Discussions

Expand all | Collapse all

How to effectively use multi GPU for data warehouses?

  • 1.  How to effectively use multi GPU for data warehouses?

    Posted 20 days ago
    Data warehouses typically involve combined keys (star schema, ...) and a lot of JOINs.

    Documentation says "A shard key must specify a single column to shard on. There is no support for sharding by a combination of keys."

    Obviously one option is to combine all tables into a single very redundant table.

    Is there another option?
    #Core

    ------------------------------
    Patrick Erdelt
    ------------------------------


  • 2.  RE: How to effectively use multi GPU for data warehouses?

    Posted 20 days ago
    Edited by Candido Dessanti 20 days ago
    Hi @Patrick Erdelt,

    You are right, but the use of sharding is necessary if you have a dimension with a significant number of records (or for other reasons like query's performance on relatively small tables when you have multiples GPUs).
    Radical denormalization of an entire star schema, in my opinion, should be avoided whenever possible, because of the increased disk and memory consumption, also on columnar based databases; on the first instance, you can think about various denormalization strategies like combining some dimensions into one or the fact table with a dimension (or both if necessary)

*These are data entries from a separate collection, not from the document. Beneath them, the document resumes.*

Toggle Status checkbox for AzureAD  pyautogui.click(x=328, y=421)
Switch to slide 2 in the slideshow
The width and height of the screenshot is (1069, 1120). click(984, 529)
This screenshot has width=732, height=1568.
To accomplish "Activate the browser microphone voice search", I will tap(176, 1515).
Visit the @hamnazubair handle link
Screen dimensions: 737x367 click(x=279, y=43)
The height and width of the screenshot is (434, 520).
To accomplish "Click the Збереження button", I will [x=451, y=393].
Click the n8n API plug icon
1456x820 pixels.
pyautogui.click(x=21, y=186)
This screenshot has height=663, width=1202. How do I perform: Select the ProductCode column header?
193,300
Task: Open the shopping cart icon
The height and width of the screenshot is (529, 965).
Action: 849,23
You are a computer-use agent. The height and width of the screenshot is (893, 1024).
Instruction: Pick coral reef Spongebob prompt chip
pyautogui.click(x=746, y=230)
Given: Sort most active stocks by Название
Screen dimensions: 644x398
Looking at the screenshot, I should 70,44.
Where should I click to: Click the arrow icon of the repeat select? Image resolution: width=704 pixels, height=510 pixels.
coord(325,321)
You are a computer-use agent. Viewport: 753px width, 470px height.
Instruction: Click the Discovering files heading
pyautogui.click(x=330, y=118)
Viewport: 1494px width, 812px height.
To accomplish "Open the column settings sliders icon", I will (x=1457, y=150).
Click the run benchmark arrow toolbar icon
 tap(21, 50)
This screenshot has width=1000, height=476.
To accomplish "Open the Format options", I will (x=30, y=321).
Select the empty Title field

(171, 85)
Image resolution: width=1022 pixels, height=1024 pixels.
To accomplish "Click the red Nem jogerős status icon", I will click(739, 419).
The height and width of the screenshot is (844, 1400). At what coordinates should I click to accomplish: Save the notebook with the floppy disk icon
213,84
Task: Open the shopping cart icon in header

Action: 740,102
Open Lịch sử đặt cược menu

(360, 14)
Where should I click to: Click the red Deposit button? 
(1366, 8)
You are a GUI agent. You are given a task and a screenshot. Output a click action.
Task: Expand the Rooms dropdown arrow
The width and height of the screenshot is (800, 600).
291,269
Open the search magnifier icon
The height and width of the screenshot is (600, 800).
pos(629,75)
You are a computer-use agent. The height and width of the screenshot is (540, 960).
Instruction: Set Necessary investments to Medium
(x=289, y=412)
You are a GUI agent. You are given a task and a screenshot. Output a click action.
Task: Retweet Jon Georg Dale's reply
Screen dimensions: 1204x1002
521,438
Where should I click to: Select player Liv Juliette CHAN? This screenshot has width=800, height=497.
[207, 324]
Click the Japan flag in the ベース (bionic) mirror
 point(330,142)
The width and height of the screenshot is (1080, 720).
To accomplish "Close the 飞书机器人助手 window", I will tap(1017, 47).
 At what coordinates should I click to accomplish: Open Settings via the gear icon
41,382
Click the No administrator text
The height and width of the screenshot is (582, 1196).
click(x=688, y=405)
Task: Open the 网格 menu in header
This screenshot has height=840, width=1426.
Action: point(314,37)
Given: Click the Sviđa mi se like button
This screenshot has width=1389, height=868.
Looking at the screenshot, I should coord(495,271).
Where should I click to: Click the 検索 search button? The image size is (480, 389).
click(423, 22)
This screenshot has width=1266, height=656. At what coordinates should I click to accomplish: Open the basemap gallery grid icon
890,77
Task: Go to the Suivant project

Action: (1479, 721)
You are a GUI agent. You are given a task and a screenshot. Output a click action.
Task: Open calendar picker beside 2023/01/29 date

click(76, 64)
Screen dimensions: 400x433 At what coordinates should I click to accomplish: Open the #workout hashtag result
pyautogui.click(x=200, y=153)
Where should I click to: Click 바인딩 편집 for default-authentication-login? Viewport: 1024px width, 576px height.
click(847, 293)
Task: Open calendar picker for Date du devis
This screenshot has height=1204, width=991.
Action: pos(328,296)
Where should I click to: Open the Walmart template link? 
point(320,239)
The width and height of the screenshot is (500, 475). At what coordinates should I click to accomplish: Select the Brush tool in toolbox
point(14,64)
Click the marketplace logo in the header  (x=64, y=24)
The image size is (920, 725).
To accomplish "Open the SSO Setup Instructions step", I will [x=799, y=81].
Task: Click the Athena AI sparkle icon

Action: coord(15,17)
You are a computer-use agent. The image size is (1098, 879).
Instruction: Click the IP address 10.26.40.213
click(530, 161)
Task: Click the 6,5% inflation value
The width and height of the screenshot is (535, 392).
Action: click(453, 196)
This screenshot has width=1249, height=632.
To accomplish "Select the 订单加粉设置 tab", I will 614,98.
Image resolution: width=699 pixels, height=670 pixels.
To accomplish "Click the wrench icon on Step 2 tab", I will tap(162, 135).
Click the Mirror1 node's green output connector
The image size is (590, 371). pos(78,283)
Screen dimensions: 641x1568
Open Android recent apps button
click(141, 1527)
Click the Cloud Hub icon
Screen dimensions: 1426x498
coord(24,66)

    P.S. I'm referring to a Kimball's Star Schema/DWH

    ------------------------------
    Candido Dessanti
    Dba
    consulting
    Rome
    ------------------------------



  • 3.  RE: How to effectively use multi GPU for data warehouses?

    Posted 5 days ago
    Edited by Patrick Erdelt 5 days ago
    Hi @Candido Dessanti

    thank you for your reply!

    As I understand, it is not sensible (or possible) to shard two dimensions, so I would shard one dimension (the biggest one) of a star schema:

    CREATE TABLE dim1
    (
    dim1_id BIGINT ENCODING FIXED(32),
    name CHAR(25),
    SHARD KEY (dim1_id)
    ) WITH (shard_count = 4, partitions='SHARDED');

    CREATE TABLE dim2
    (
    dim2_id BIGINT ENCODING FIXED(32),
    name CHAR(25)
    ) WITH (partitions='REPLICATED');

    CREATE TABLE facts
    (
    dim1_id BIGINT ENCODING FIXED(32),
    dim2_id BIGINT ENCODING FIXED(32),
    fact INTEGER,
    SHARD KEY (dim1_id)
    ) WITH (shard_count = 4, partitions='SHARDED');

    Is this expected to speed up suitable queries by factor 4, if I have 4 GPUs and everything fits into GPU memory?


    Best regards

    ------------------------------
    Patrick Erdelt
    ------------------------------



  • 4.  RE: How to effectively use multi GPU for data warehouses?

    Posted 4 days ago
    Hi @Patrick Erdelt,

    The easy answer is Yes because the software is designed to run queries in MPP on a single GPU, so on a system with multiple GPUs, the speed-up of GPU's related tasks would scale linearly, but consider you need an additional reduction to get the final result of the query.
    Everything else like parsing, memory management, projection won't benefit by the additional GPUs so the results could vary depending on the query complexity and the cardinality of the results.
    Have you fixed the problems you got using containers? ;)




    ------------------------------
    Candido Dessanti
    Dba
    Crismatica consulting
    Rome
    ------------------------------



  • 5.  RE: How to effectively use multi GPU for data warehouses?

    Posted 4 days ago
    Hi @Candido Dessanti

    have you tried sharding successfully? What kind of queries profit most?

    I face some strange issues even in the simple case when sharding a single table using it's primary key.

    How would you shard the TPC-H dataset?

    Thank you for asking about containers. In fact I found some more issues. I will post these in a new ​discussion, when I am more confident about what is going wrong...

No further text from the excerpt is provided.